Reproduce every line of the following material without any changes.

Element and text position data
==========

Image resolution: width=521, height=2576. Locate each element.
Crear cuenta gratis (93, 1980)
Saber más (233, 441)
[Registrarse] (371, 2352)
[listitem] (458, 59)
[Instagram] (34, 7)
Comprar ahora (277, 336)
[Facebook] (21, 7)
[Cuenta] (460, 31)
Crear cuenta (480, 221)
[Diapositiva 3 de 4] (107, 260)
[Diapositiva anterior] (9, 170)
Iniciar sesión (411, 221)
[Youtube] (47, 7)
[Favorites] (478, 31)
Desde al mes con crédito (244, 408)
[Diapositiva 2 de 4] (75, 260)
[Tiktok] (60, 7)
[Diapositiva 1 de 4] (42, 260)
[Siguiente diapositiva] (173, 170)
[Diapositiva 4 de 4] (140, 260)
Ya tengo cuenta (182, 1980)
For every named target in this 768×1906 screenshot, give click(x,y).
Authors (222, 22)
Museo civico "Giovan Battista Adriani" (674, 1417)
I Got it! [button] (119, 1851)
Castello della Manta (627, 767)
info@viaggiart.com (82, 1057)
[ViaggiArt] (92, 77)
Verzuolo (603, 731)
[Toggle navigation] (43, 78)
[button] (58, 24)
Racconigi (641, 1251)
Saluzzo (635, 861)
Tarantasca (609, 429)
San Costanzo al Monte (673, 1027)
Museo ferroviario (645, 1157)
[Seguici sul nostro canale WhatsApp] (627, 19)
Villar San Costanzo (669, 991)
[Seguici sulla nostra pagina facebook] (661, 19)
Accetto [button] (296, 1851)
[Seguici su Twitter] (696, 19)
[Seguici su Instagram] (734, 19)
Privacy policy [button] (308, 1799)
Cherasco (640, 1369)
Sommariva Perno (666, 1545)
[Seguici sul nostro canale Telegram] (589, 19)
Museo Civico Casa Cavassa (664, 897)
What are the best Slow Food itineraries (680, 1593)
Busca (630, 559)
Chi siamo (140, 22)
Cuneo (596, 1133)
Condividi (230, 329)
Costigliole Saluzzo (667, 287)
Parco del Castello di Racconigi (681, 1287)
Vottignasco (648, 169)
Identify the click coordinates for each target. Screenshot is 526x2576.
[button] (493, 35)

==========

> _PROBLEM SOLUTION_:
Image resolution: width=521, height=2576. Locate each element.
Crear cuenta gratis (93, 1980)
Saber más (233, 441)
[Registrarse] (371, 2352)
[listitem] (458, 59)
[Instagram] (34, 7)
Comprar ahora (277, 336)
[Facebook] (21, 7)
[Cuenta] (460, 31)
Crear cuenta (480, 221)
[Diapositiva 3 de 4] (107, 260)
[Diapositiva anterior] (9, 170)
Iniciar sesión (411, 221)
[Youtube] (47, 7)
[Favorites] (478, 31)
Desde al mes con crédito (244, 408)
[Diapositiva 2 de 4] (75, 260)
[Tiktok] (60, 7)
[Diapositiva 1 de 4] (42, 260)
[Siguiente diapositiva] (173, 170)
[Diapositiva 4 de 4] (140, 260)
Ya tengo cuenta (182, 1980)
For every named target in this 768×1906 screenshot, give click(x,y).
Authors (222, 22)
Museo civico "Giovan Battista Adriani" (674, 1417)
I Got it! [button] (119, 1851)
Castello della Manta (627, 767)
info@viaggiart.com (82, 1057)
[ViaggiArt] (92, 77)
Verzuolo (603, 731)
[Toggle navigation] (43, 78)
[button] (58, 24)
Racconigi (641, 1251)
Saluzzo (635, 861)
Tarantasca (609, 429)
San Costanzo al Monte (673, 1027)
Museo ferroviario (645, 1157)
[Seguici sul nostro canale WhatsApp] (627, 19)
Villar San Costanzo (669, 991)
[Seguici sulla nostra pagina facebook] (661, 19)
Accetto [button] (296, 1851)
[Seguici su Twitter] (696, 19)
[Seguici su Instagram] (734, 19)
Privacy policy [button] (308, 1799)
Cherasco (640, 1369)
Sommariva Perno (666, 1545)
[Seguici sul nostro canale Telegram] (589, 19)
Museo Civico Casa Cavassa (664, 897)
What are the best Slow Food itineraries (680, 1593)
Busca (630, 559)
Chi siamo (140, 22)
Cuneo (596, 1133)
Condividi (230, 329)
Costigliole Saluzzo (667, 287)
Parco del Castello di Racconigi (681, 1287)
Vottignasco (648, 169)
Identify the click coordinates for each target. Screenshot is 526x2576.
[button] (493, 35)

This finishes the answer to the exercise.